JPL, meet PDF.
While NASA’s Jet Propulsion Laboratory (JPL) is renowned for piloting rovers on Mars and deploying spacecraft to review planets within the solar system, JPL’s latest project is more down-to-earth: assembling the world’s largest publicly available archive of PDFs for security research.
PDF files are the preferred type of digital document on this planet. And while they may seem like scanned copies of paper documents, they are literally collections of text, images, movies and lively scripts that are not as secure as they needs to be given their ubiquity. To handle this concern, JPL has partnered with the nonprofit PDF Association to develop the brand new archive of files that may help researchers analyze potential threats across a large library of real PDFs.

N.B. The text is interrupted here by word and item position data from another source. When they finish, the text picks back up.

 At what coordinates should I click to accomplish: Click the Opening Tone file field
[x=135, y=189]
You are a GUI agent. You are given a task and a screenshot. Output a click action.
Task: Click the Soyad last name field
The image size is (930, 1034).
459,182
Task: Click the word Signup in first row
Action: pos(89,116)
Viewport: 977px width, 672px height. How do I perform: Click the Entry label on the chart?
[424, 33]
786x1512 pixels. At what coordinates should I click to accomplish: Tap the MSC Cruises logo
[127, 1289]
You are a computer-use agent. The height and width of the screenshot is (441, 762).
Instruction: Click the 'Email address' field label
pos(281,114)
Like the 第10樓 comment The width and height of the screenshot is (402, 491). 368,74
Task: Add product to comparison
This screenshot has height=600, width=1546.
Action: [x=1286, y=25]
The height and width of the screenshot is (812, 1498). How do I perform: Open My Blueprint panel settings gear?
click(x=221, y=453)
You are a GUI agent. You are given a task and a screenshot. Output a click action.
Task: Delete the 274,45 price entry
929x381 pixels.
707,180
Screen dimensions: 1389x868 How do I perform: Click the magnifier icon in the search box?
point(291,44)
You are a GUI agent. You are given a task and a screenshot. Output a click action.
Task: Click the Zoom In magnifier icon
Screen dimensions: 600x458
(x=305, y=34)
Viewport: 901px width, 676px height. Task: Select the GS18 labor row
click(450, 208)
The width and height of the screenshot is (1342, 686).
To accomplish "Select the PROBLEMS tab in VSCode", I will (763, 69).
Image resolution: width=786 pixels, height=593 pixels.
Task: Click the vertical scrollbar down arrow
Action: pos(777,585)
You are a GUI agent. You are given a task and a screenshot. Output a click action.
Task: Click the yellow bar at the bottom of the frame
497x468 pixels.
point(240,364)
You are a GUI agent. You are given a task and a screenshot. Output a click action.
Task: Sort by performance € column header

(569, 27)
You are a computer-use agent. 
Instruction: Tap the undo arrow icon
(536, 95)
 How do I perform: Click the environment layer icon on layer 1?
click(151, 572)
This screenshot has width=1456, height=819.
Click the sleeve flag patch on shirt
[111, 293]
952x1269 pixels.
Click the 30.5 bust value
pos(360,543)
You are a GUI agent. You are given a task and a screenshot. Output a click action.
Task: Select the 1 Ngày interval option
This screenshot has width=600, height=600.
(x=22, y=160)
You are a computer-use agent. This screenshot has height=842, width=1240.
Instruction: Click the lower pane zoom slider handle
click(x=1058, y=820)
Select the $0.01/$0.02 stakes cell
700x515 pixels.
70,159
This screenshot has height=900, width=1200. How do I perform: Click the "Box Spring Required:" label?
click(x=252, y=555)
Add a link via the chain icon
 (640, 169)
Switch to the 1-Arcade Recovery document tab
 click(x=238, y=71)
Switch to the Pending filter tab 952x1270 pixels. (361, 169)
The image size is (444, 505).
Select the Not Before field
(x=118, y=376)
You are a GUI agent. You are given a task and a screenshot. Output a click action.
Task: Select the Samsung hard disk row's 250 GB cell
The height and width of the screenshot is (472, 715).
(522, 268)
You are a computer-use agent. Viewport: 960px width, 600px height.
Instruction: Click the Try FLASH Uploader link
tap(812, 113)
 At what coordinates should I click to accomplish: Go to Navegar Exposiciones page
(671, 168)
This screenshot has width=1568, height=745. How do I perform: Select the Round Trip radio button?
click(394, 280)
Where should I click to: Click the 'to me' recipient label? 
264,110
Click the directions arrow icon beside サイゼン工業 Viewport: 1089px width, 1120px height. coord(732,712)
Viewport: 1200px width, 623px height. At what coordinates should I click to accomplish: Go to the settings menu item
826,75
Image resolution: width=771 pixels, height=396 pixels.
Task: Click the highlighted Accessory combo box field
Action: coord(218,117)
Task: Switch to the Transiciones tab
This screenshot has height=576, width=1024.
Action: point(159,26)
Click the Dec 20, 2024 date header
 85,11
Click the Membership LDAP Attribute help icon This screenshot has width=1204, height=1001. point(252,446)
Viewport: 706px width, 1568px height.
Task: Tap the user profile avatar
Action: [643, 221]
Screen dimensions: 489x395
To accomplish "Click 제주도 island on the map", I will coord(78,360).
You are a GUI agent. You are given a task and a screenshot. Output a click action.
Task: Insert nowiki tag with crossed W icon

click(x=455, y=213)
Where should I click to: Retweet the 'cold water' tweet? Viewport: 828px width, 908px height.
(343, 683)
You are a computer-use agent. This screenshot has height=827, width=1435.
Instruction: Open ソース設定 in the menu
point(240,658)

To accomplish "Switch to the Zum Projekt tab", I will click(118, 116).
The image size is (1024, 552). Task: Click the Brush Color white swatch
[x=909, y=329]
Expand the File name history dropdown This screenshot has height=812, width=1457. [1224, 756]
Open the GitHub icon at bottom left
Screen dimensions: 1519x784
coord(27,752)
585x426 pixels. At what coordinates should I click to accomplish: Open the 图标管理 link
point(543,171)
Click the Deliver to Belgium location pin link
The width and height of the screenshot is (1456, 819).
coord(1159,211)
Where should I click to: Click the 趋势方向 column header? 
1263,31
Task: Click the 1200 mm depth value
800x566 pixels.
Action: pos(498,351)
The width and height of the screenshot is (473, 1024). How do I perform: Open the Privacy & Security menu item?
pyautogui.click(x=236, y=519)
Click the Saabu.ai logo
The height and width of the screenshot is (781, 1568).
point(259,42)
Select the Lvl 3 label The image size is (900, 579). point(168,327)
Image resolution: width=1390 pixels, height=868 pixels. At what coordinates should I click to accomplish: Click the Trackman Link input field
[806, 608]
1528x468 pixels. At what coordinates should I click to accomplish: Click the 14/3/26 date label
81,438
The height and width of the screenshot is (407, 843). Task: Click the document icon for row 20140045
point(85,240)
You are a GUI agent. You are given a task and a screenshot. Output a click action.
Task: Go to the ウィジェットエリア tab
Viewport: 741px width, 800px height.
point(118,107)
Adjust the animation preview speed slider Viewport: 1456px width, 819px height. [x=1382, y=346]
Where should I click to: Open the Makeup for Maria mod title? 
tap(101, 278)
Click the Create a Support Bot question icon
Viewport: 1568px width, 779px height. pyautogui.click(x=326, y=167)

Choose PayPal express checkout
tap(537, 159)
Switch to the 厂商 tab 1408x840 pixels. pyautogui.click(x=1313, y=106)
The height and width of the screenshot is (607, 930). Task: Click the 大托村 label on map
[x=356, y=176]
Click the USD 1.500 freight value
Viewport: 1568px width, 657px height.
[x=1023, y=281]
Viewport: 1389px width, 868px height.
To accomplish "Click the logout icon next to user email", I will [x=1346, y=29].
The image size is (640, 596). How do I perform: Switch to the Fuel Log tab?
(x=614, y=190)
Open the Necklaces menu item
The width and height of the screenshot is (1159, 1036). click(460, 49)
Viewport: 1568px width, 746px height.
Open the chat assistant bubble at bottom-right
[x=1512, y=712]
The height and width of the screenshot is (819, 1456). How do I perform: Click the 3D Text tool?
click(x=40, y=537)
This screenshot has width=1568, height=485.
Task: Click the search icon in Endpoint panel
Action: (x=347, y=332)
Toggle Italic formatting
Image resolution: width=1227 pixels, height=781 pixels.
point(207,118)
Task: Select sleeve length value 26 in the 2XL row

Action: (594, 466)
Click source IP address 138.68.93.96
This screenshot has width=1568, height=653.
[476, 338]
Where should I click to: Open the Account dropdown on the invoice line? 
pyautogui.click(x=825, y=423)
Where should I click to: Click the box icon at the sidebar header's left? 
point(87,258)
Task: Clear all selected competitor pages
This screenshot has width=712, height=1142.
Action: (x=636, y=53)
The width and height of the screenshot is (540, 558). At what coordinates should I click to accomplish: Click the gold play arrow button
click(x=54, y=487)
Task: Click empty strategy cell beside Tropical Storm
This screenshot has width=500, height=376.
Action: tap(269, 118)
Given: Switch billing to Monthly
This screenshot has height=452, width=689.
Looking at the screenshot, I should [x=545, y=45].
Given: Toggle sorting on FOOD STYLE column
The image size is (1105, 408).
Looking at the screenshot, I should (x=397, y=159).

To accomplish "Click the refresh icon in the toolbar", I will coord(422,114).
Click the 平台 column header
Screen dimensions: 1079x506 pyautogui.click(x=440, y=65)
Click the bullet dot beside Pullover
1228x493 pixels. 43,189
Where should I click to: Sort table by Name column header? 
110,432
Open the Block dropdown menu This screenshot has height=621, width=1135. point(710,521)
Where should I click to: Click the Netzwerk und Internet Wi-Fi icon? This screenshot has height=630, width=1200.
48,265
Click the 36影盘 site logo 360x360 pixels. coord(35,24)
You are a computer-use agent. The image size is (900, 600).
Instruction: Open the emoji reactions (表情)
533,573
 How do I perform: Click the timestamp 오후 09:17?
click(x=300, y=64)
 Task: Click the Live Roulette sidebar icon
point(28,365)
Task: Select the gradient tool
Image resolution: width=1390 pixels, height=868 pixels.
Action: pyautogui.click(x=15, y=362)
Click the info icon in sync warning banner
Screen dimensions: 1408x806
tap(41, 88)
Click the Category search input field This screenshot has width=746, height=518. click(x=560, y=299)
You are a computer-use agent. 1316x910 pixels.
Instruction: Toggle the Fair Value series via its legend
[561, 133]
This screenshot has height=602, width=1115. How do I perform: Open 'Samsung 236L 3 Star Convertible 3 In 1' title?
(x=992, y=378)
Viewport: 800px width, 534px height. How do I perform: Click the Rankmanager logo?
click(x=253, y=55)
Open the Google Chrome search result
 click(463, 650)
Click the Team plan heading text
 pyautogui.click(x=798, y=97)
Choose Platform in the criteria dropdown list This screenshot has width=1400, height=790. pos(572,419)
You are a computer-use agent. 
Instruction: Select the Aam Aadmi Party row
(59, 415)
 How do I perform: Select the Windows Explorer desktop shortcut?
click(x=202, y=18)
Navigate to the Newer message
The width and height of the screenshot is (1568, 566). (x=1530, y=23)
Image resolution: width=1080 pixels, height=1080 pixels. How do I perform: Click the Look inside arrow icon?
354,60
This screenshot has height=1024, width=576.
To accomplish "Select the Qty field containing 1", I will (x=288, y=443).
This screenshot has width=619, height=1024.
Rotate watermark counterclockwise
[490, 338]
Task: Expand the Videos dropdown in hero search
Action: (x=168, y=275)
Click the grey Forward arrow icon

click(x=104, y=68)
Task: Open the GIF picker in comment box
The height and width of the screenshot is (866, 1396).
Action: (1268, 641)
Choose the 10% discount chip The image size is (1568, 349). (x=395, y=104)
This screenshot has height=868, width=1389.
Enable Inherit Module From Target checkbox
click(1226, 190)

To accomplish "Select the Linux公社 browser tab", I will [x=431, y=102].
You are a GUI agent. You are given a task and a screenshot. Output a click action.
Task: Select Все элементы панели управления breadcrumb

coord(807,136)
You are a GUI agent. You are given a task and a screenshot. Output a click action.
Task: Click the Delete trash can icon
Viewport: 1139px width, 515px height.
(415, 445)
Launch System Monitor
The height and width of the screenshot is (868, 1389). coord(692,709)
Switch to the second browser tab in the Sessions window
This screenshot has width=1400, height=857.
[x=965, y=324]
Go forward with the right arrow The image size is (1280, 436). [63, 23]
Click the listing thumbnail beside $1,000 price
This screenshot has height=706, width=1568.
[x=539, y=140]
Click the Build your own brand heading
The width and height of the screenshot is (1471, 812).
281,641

Related: US Space Force wants private firms to assist it counter ’emerging threats’ in space
The project involves assembling roughly 8 million PDFs totaling greater than 8TB of information from various online sources. The hassle is part of a Defense Advanced Research Projects Agency (DARPA) initiative called Protected Documents (SafeDocs), which goals to make digital documents protected from malicious code and other security concerns.
“PDFs are used in all places and are essential for contracts, legal documents, 3D engineering designs, and plenty of other purposes,” Tim Allison, a JPL data scientist, said in a statement. “Unfortunately, they’re complex and might be compromised to cover malicious code or render different information for various users in a malicious way.” To confront these and other challenges from PDFs, a big sample of real-world PDFs must be collected from the web to create a shared, freely available resource for software experts.”
Using the freely available Common Crawl public repository of web crawl information as a place to begin, JPL researchers identified PDFs so as to add to the gathering, including those who were incomplete on account of Common Crawl’s download limit of 1 megabyte per downloaded file. JPL then accessed those PDF URLs on to download the complete documents, ensuring a completely representative archive of the forms of PDFs accessible on the internet.
By making the gathering available to the general public, JPL hopes researchers will have the opportunity to make use of and analyze the PDFs to discover higher ways of securing the knowledge these documents contain.